Mutations in the adenomatous polyposis coli (APC) gene are a defining feature of colorectal cancer (CRC) and impose metabolic and stress-adaptation requirements that may create exploitable vulnerabilities. Prolyl hydroxylase domain (PHD) inhibitors have been explored as therapeutic agents in CRC, however, their mechanisms of action and off-target effects remain elusive. Serendipitously, we found that Molidustat, a PHD2 inhibitor, induced cell death in APC mutant CRC cells. Ablation of PHD2 alone did not affect cell viability, suggesting an off-target mechanism. Using thermal proteome profiling and chemical proteomics, we identify glutathione S-transferase P1 (GSTP1) as a previously unrecognised off-target of Molidustat and demonstrate direct inhibition of its enzymatic activity. Genetic ablation of PHD2 alone did not phenocopy the cytotoxic effects of Molidustat, whereas combined loss of PHD2 and GSTP1 induced synergistic proteomic changes associated with cell-cycle suppression and apoptotic signalling. Integrated proteomic and metabolomic analyses further revealed energetic and metabolic perturbations specific to simultaneous GSTP1 and PHD2 loss.

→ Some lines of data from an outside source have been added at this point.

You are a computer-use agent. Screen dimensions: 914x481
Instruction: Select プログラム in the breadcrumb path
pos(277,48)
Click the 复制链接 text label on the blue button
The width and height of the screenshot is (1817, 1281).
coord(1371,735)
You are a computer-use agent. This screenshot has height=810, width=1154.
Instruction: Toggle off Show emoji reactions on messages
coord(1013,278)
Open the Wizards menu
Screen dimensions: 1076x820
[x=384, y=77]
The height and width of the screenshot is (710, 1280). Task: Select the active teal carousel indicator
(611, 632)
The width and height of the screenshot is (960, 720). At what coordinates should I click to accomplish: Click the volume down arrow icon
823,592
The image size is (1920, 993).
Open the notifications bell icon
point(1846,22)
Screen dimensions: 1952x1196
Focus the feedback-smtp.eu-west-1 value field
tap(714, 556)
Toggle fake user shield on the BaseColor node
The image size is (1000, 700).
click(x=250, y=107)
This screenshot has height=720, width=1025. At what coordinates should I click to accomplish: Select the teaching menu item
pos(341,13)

Consistent with these findings, APC-mutant colonic organoids displayed selective sensitivity to Molidustat that was not reproduced by hydroxylase inhibition alone supporting a synthetic lethal interaction between GSTP1 and PHD2 in APC-mutant contexts. Together, these results identify a functional interaction between GSTP1 and PHD2 in a subset of colorectal cancer and suggest that off-target engagement of GSTP1 contributes to the anti-tumour activity of Molidustat.